The same emotional tension, the same spurious glamour, in which no one believes, but which yet arrests belief from settling anywhere — extracting, as it were, the automatic reaction from it, without desiring, even, a more conscious, or deep-seated, response; the same straining merely to outwit and to capture a momentary attention, or to startle into credulity; the same optimistic air, suggestive of a bad conscience, or a vulgar self-congratulation ; the same baldly-shining morning face; the same glittering or discreetly hooded eye of the fanatical advertiser, exists in the region of art or social life as elsewhere — only in social life it is their own personalities that people are advertising, while in art it is their own personally manufactured goods only. (In the case of the artist, his own personality plays tlie part of the refuse of the factory.) And these more blandly-lighted worlds are as full as the Business world, I believe fuller, of those people who seem especially built for such methods, so slickly does the glove fit. Yet who will say that the vulgar medium which the scientific salesman must use to succeed, in Western Democracy, does not, thrust into the social world, destroy its significance? The philosophy of ‘action’ of trade is as barbarous as that of war. (Time and Western Man, 1927, 39)

All philosophy of history today — and Spengler is a most perfect example of that — assumes an absolute arrest somewhere or other. There is, on any analogy, advance or [evolutionary] ‘progress’ between the amoeba and Socrates. (…) But now there is nothing but [arrest]… (Paleface, 1929,122)4

It is only by a fresh effort that the Western World can save itself: it can only become ‘the West’ at all, in fact (…) by an act of further creation. (…) As it is, not only such people as Spengler (…) insist on regarding the problem historically,5 in terms of a rigid arrest. ‘The West’ is for almost all of those a finished thing, either over whose decay they gloat, or whose corpse they frantically ‘defend’. It never seems to occur to them that the exceedingly novel conditions of life today demand an entirely new conception (Paleface, 1929, 256)

Disintegrated into a thousand class-warring factions— analysed back into its composite cells, and incessantly stimulated to one huge destructive civil broil — the Occident is much too far gone ever to recover, upon its old lines, even if we desired it. We are here, therefore, taking Occidental disintegration for granted. In the back of our minds it is admissible to entertain some picture of a future integration. And for my own part, the more novel it was the better I should like it. But the disintegration is already very far advanced: the new integration even has long ago begun. Such a book as this is primarily intended to influence the integration. (Certainly it is not intended to arrest the disintegration.) In what manner does it wish to influence the integration? Principally in such a manner as to prevent the mere destructive technique of the transition from being taken too seriously, and so to avoid a great many false and puerile passions and modes of thought — or unthought — from being taken up into the body of the new synthesis. (Doom of Youth, 1932, 62-63)

arrested in its toiling dream (Childermass, 1956, 108)

 

  1. Coleridge as Artist, 1957: “Moments of insight in Wordsworth’s poetry are explicitly associated with an experience of an arrest in time.” Here “experience of an arrest in time” is a dual genitive, but primarily a subjective genitive. That is, experience belongs to “an arrest in time”, is its effect.
  2. See “Arrest in time” in McLuhan.
  3. Lewis seems to have broached the notion of an “arrest in time” especially in Paleface (although it would seem most fitting to Time and Western Man). This is one of the many indications that McLuhan read and was deeply influenced by Paleface, although the book is never mentioned in his work (unlike most other Lewis titles).
  4. The emphasis on arrest in this passage is by Lewis.
  5. “Insist on regarding the problem historically” = the time philosophy.

Instructions:
• A. Reproduce the source document from "1. Coleridge as" to "other Lewis titles).", inclusive, substituting "signs" for "indications".
• B. According to the source document, in which book does Lewis seem to have broached the notion of an "arrest in time" especially?

(Saved entries)
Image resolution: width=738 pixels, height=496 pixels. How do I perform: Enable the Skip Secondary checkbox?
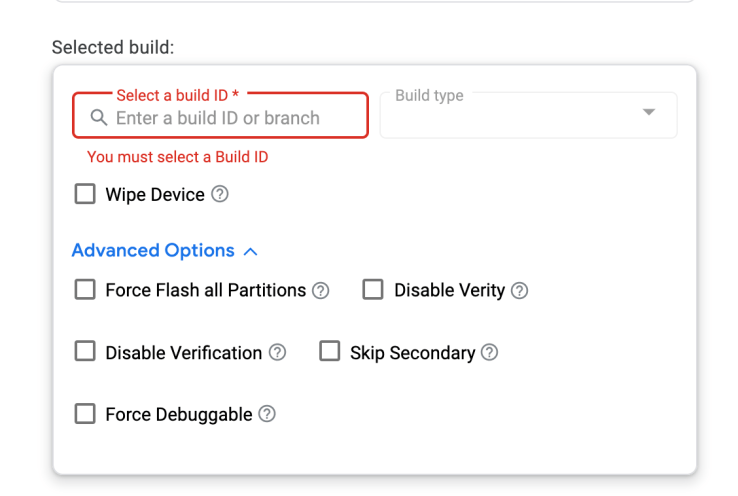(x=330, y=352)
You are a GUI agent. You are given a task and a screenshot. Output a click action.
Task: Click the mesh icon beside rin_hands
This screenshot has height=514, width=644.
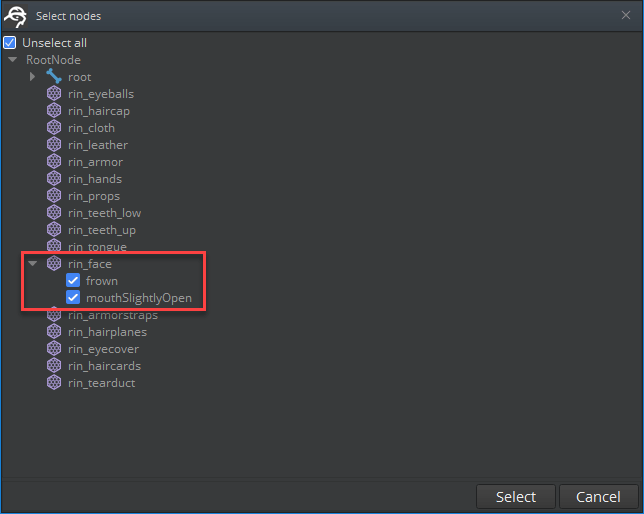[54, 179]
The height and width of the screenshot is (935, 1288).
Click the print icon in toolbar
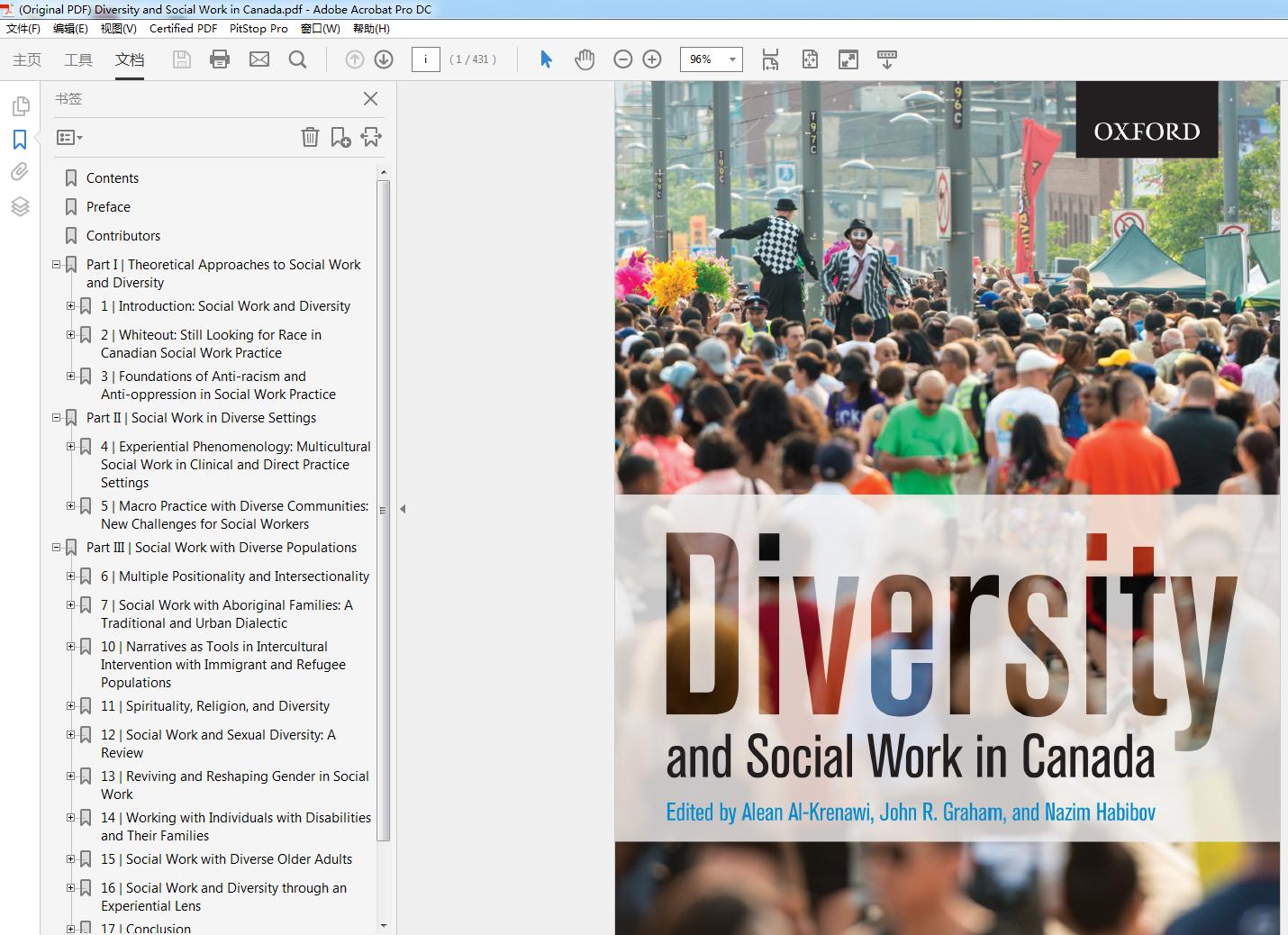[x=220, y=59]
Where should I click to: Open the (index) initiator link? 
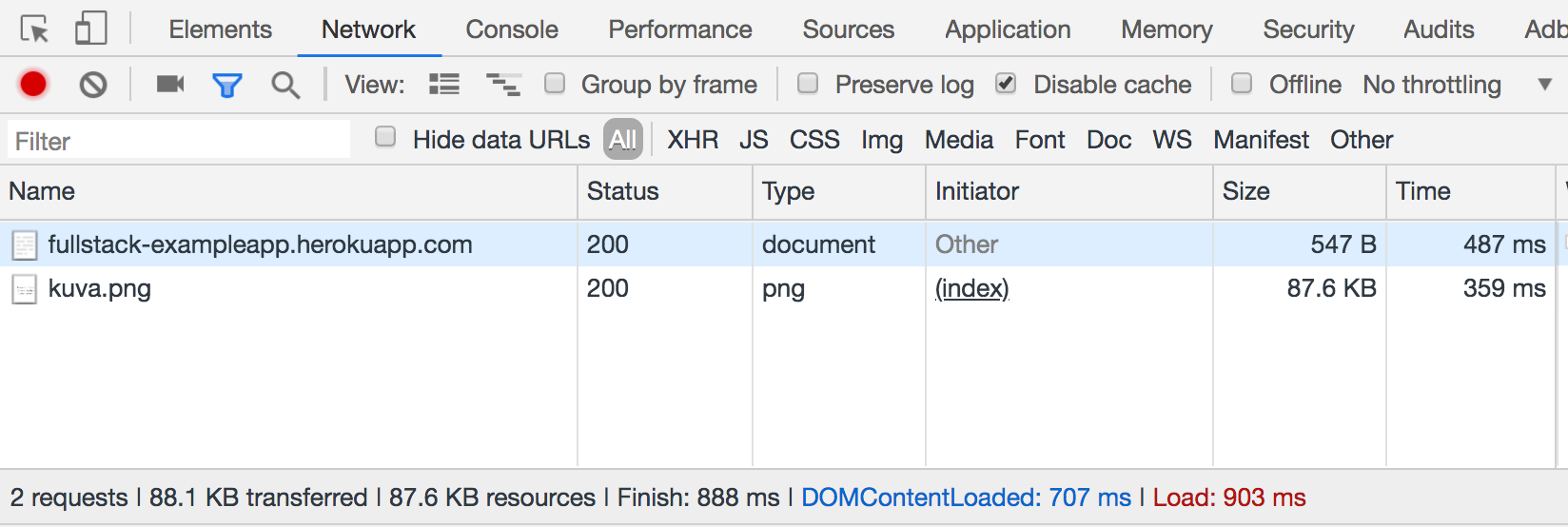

Problem solutions:
• A.
1. Coleridge as Artist, 1957: “Moments of insight in Wordsworth’s poetry are explicitly associated with an experience of an arrest in time.” Here “experience of an arrest in time” is a dual genitive, but primarily a subjective genitive. That is, experience belongs to “an arrest in time”, is its effect.
  2. See “Arrest in time” in McLuhan.
  3. Lewis seems to have broached the notion of an “arrest in time” especially in Paleface (although it would seem most fitting to Time and Western Man). This is one of the many signs that McLuhan read and was deeply influenced by Paleface, although the book is never mentioned in his work (unlike most other Lewis titles).

• B. Paleface